An identical copy of all the records is what the answer must contain.

╔══

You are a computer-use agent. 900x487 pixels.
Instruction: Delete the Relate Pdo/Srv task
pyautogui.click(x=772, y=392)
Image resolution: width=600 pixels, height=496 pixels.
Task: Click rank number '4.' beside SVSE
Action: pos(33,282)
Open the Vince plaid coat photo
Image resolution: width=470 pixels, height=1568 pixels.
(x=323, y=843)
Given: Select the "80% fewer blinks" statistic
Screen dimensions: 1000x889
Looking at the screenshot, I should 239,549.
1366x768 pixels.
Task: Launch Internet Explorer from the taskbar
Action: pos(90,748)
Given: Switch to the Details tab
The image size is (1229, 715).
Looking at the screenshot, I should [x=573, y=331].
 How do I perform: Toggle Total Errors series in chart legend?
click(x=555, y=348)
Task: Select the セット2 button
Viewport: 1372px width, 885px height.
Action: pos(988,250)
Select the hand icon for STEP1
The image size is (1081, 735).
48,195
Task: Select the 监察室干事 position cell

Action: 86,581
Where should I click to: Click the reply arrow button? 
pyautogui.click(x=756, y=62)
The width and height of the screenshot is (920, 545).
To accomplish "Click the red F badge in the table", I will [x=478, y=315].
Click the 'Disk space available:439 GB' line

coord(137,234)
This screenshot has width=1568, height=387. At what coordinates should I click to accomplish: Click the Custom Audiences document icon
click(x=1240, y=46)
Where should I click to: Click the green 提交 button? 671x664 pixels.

╚══

_Answer to the problem_
You are a computer-use agent. 900x487 pixels.
Instruction: Delete the Relate Pdo/Srv task
pyautogui.click(x=772, y=392)
Image resolution: width=600 pixels, height=496 pixels.
Task: Click rank number '4.' beside SVSE
Action: pos(33,282)
Open the Vince plaid coat photo
Image resolution: width=470 pixels, height=1568 pixels.
(x=323, y=843)
Given: Select the "80% fewer blinks" statistic
Screen dimensions: 1000x889
Looking at the screenshot, I should 239,549.
1366x768 pixels.
Task: Launch Internet Explorer from the taskbar
Action: pos(90,748)
Given: Switch to the Details tab
The image size is (1229, 715).
Looking at the screenshot, I should [x=573, y=331].
 How do I perform: Toggle Total Errors series in chart legend?
click(x=555, y=348)
Task: Select the セット2 button
Viewport: 1372px width, 885px height.
Action: pos(988,250)
Select the hand icon for STEP1
The image size is (1081, 735).
48,195
Task: Select the 监察室干事 position cell

Action: 86,581
Where should I click to: Click the reply arrow button? 
pyautogui.click(x=756, y=62)
The width and height of the screenshot is (920, 545).
To accomplish "Click the red F badge in the table", I will [x=478, y=315].
Click the 'Disk space available:439 GB' line

coord(137,234)
This screenshot has width=1568, height=387. At what coordinates should I click to accomplish: Click the Custom Audiences document icon
click(x=1240, y=46)
Where should I click to: Click the green 提交 button? 671x664 pixels.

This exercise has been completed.